Practically, there are those, like the men of Ephesus—“about twelve (Acts 19:1), who were disciples,” but did not have the Holy Spirit,—a fact Paul instantly discerned. Their answer to his question in verse 2, is wrongly translated in the King James. They really said, “We did not so much as hear whether the Holy Spirit was” (or, “was given”: it is exactly the same form as John 7:39, “The Spirit was not yet; because Jesus was not yet glorified”). John the Baptist had constantly taught about the Holy Spirit, that He that should come after him would give them the Holy Spirit. It was concerning the coming of the Holy Spirit at Pentecost that these at Ephesus were ignorant. They were honest: they were converted men; they had been baptized with John’s baptism of repentance. John had said that they should, however, believe on Him that should come after him—on Jesus. Now Paul takes them and instructs them that Christ’s redeeming work having been fully finished on the cross, the Holy Spirit was come, and was given to all believers.

“And when Paul had laid his hands upon them, the Holy Spirit came on them; and they spake with tongues, and prophesied” (vs. 6).

Now they were in the full Christian position. Thousands upon thousands of earnest, professing Christians have, we believe, like these, not yet heard “that the Holy Spirit was,” that is, had definitely come on the scene at Pentecost, to be given to every believer. He is here! The gift of Him and His indwelling constitutes the distinctive mark of Christians.
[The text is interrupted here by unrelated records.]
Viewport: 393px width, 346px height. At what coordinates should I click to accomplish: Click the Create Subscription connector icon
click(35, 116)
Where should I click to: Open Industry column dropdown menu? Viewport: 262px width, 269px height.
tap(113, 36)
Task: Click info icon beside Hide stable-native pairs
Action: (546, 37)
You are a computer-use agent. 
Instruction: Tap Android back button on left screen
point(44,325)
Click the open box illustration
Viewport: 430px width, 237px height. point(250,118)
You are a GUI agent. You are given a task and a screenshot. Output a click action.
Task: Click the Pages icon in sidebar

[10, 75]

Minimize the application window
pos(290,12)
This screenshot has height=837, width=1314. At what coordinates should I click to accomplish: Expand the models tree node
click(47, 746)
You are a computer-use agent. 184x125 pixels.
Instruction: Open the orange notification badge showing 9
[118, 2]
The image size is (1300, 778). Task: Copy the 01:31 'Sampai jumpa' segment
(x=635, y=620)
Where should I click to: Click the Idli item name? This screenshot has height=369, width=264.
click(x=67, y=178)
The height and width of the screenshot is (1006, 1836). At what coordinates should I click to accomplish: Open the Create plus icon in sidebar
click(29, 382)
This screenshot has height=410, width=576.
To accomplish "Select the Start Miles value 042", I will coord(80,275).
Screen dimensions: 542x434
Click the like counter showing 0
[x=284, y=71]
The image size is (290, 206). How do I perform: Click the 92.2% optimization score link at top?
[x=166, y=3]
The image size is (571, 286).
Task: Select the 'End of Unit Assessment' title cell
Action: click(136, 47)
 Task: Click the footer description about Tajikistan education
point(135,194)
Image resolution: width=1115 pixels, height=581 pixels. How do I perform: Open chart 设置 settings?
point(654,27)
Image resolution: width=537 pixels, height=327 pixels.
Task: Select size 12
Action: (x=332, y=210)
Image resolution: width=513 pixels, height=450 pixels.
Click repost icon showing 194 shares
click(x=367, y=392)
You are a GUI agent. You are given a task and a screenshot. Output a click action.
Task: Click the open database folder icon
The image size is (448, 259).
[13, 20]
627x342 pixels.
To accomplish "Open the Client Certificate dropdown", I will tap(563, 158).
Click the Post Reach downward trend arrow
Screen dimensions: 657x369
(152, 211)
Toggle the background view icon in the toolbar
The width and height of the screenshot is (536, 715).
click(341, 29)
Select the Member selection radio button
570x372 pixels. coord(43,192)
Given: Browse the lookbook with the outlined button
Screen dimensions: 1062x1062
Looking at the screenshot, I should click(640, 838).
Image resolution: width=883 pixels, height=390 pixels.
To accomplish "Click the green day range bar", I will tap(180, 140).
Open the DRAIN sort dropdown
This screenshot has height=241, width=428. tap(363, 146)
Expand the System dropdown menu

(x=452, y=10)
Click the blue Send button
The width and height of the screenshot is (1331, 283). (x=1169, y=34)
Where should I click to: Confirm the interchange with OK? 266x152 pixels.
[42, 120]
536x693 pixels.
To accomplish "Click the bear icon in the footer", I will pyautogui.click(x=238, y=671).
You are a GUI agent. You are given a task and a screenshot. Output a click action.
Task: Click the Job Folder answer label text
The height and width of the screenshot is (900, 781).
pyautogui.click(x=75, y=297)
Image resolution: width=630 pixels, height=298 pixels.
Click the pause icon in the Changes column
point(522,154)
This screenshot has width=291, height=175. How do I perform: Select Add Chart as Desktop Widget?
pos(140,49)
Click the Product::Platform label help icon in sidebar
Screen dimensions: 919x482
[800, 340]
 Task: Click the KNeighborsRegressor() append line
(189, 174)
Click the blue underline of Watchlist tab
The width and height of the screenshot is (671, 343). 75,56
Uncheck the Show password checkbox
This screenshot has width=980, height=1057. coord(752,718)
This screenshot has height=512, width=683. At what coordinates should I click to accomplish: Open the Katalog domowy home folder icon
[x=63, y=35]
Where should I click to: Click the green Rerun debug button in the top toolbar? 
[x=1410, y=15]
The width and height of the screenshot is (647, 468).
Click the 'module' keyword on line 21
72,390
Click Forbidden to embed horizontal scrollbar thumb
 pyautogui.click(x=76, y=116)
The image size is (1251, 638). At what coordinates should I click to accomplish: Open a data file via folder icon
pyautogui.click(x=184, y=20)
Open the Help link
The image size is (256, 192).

Many sincere people are yet spiritually under John the Baptist’s ministry of repentance. Their state is practically that of the struggle of Romans Seven, where neither Christ nor the Holy Spirit is mentioned, but only a quickened but undelivered soul in struggle under a sense of “duty,” not a sense of full acceptance in Christ and sealing by the Holy Spirit. 173

But if any man hath not the Spirit of Christ, he is none of His.

Now this sentence would seem at first to rule out what we have been saying in the foot-note on the Holy Spirit. But, that the apostle is not speaking of those who will shortly have the Spirit of Christ, they being sincere, godly souls, is at once evident when we remember that Cornelius, and those twelve men at Ephesus, were sincere disciples as far as their light went: and in them God is simply showing us the processes of the work of salvation in real saints. Whereas, when Paul says none of His, he is speaking in an absolute way of those who are Christ’s and those who are not. Those who are Christ’s either have or will have the Spirit. Sad to say, it may not be until on a death-bed, when at last the soul renounces all hope but the shed blood of Christ, and is then sealed by the Spirit. Notice also here that the Spirit is called the Spirit of Christ. This is, of course, the Holy Spirit, (not the mind or disposition of Christ).174 He is called the Spirit of Christ, because Christ promised and sent Him: “The Comforter, whom I will send unto you from the Father,—the Spirit of truth, which proceedeth from the Father,” (John 15:26); “Having received of the Father the promise of the Holy Spirit, He [Christ] hath poured forth this which ye see and hear” (Acts 2:33). And also because He manifests Christ: “He shall glorify Me; for He shall take of Mine, and shall declare it unto you” (John 16:14). Those therefore who belong to Christ have thus His Spirit given to them, always, as we said above, (if they are not still in the preparatory states of repentance, or legal struggle against sin, as in Romans Seven) when they rest believingly in Christ and His work!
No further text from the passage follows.